European Centre for Medium-Range Weather Forecasts (ECMWF), an European transnational weather forecasting and research center, hosts a “Summer of Weather Code”. For the first time this year and in the spirit of Google Summer of Code, the UK based organization published calls for proposals on topics that may need improvements. “Visualizing Forecast Verification”, “Web Crawler for hydrological Data” or “NetCDF managed as a filesystem” were among the 10 proposed topics. Accepted proposals were to be implemented between May and August.
I had decided earlier that I would do my external semester for my master studies at 52°North during that time and was asked if I would participate in a small team in this challenge. The “Webcrawler for hydrological data” proposal was of most interest to us all, as it would address issues encountered previously in projects at 52°North. In addition, it was an interesting technical challenge. The team submitted a proposal, and on April 30th we were notified that we were shortlisted to implement a solution.
Building a global predictive weather forecasting model depends on lots of data, and while some of it is available and easily discoverable through data catalogs, most of it is not. At ECMWF, a big task is to discover new data sets from around the world in an effort to improve the models. Especially in countries of the global south data availability and discoverability is low. Specifically, real-time data on hydrological phenomena, such as stream flow, is of interest to validate previous predictions.
The current approach at ECMWF is to manually search the web with common search engines, using keywords in various languages, and reviewing the resulting pages by hand. In particular the required translation step makes this a lengthy task.
In an effort to automate as much as possible of this task, we proposed a service that…
- translates keywords into several languages
- indexes a subset of the web, seeded by a Google search with the translated keywords
- scores the resulting pages in regards to the question “does contain/link to data?”
- extracts metadata about the data from the pages (where possible).
This functionality is wrapped in a web UI with a result viewer and crawl management interface.
While tasks 1 and 2 are quite straight forward, tasks 3 and 4 are unknown territory and we need to evaluate different methods for content analysis. Both tasks require extraction of page content and subsequent analysis and rating of the extracted data.
We are first testing matching of certain HTML structures with XPath, or fuzzy-matching the document text with a set of keywords. First evaluations of results show, that these rather simple approaches are simple to implement but have limitations:
- matching only known document structures (which is especially problematic when targeting foreign languages)
- not considering the context of matched content
- manual, error-prone curation of queries.
This leads to both many missed hints on data (false negatives) and matches for unrelated content (false positives).

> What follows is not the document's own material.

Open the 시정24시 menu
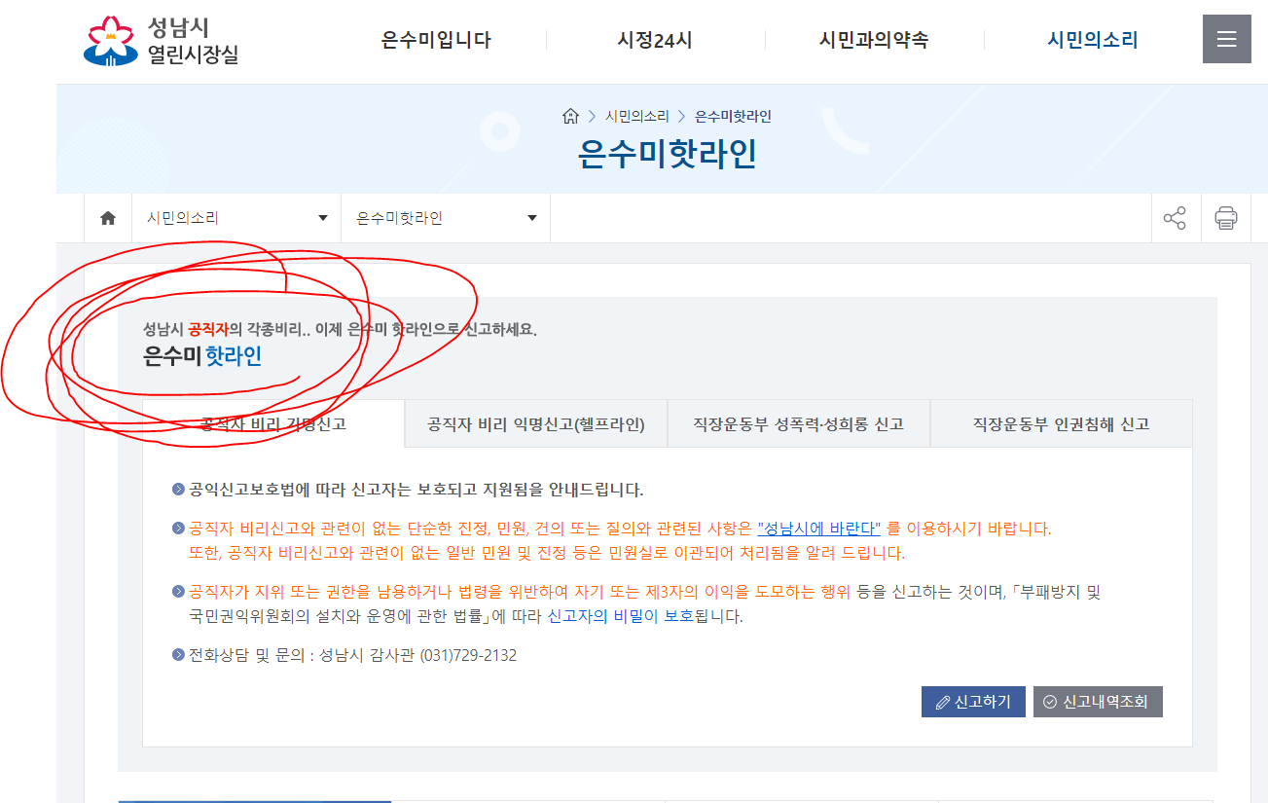This screenshot has height=803, width=1268. click(x=655, y=40)
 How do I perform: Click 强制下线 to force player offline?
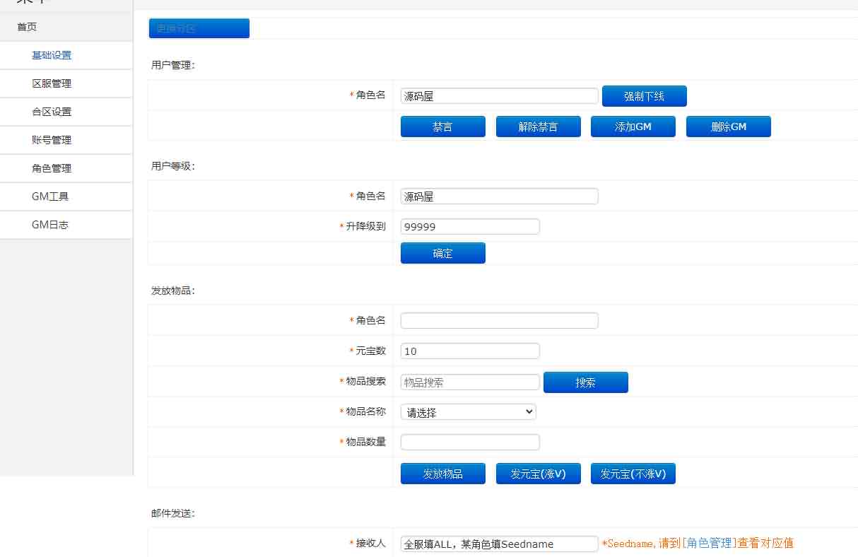644,95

A solution to this is to use natural language processing (NLP) algorithms to consider the context of words (such as Word2vec), and machine learning to generalize from a known set of training data to the unknown set of “web pages linking to data sets”.
At this point an integrated setup of crawler, indexing, and web UI has been completed. We now focus on prototyping and evaluation of approaches for the content analysis module. In spite of it being a difficult problem, there’s a lot to learn about NLP and machine learning and I am looking forward to the results we can achieve with these advanced approaches.
The ECMWF team of mentors is both really helpful and open to the results, as any improvement to the situation is considered a success.
I am currently doing the implementation, with helpful advice from 52°North staff. Development is done completely in the open on GitHub, so if you are interested in technical details and design decisions, the project wiki is a good place to start!